**Short task**
Reproduce every one of the rows below word for word, leaving nothing out.

(Word and element location data)
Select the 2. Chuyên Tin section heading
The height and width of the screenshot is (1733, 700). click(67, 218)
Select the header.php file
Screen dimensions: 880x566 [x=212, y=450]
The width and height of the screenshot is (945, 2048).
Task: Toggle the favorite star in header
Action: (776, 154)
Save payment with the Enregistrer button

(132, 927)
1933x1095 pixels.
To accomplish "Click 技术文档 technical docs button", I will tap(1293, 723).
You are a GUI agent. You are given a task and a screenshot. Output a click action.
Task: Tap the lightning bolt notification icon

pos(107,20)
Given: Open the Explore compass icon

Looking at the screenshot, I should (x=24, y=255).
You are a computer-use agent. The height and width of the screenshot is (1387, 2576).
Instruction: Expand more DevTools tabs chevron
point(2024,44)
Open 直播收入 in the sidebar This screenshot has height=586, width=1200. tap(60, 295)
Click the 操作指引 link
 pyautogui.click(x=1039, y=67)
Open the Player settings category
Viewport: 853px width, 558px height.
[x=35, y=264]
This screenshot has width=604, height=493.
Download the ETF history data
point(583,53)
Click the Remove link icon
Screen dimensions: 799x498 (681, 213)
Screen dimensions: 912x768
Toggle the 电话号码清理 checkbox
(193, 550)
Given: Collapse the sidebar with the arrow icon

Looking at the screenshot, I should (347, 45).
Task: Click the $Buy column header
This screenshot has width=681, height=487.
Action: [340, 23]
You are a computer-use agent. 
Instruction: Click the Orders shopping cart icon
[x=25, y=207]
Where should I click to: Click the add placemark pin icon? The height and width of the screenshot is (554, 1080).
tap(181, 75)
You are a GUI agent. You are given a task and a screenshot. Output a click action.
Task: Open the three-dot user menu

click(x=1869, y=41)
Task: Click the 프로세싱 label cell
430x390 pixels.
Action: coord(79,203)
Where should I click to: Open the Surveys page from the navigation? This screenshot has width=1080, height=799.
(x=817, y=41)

**The reply**
Select the 2. Chuyên Tin section heading
The height and width of the screenshot is (1733, 700). click(67, 218)
Select the header.php file
Screen dimensions: 880x566 [x=212, y=450]
The width and height of the screenshot is (945, 2048).
Task: Toggle the favorite star in header
Action: (776, 154)
Save payment with the Enregistrer button

(132, 927)
1933x1095 pixels.
To accomplish "Click 技术文档 technical docs button", I will tap(1293, 723).
You are a GUI agent. You are given a task and a screenshot. Output a click action.
Task: Tap the lightning bolt notification icon

pos(107,20)
Given: Open the Explore compass icon

Looking at the screenshot, I should (x=24, y=255).
You are a computer-use agent. The height and width of the screenshot is (1387, 2576).
Instruction: Expand more DevTools tabs chevron
point(2024,44)
Open 直播收入 in the sidebar This screenshot has height=586, width=1200. tap(60, 295)
Click the 操作指引 link
 pyautogui.click(x=1039, y=67)
Open the Player settings category
Viewport: 853px width, 558px height.
[x=35, y=264]
This screenshot has width=604, height=493.
Download the ETF history data
point(583,53)
Click the Remove link icon
Screen dimensions: 799x498 (681, 213)
Screen dimensions: 912x768
Toggle the 电话号码清理 checkbox
(193, 550)
Given: Collapse the sidebar with the arrow icon

Looking at the screenshot, I should (347, 45).
Task: Click the $Buy column header
This screenshot has width=681, height=487.
Action: [340, 23]
You are a computer-use agent. 
Instruction: Click the Orders shopping cart icon
[x=25, y=207]
Where should I click to: Click the add placemark pin icon? The height and width of the screenshot is (554, 1080).
tap(181, 75)
You are a GUI agent. You are given a task and a screenshot. Output a click action.
Task: Open the three-dot user menu

click(x=1869, y=41)
Task: Click the 프로세싱 label cell
430x390 pixels.
Action: coord(79,203)
Where should I click to: Open the Surveys page from the navigation? This screenshot has width=1080, height=799.
(x=817, y=41)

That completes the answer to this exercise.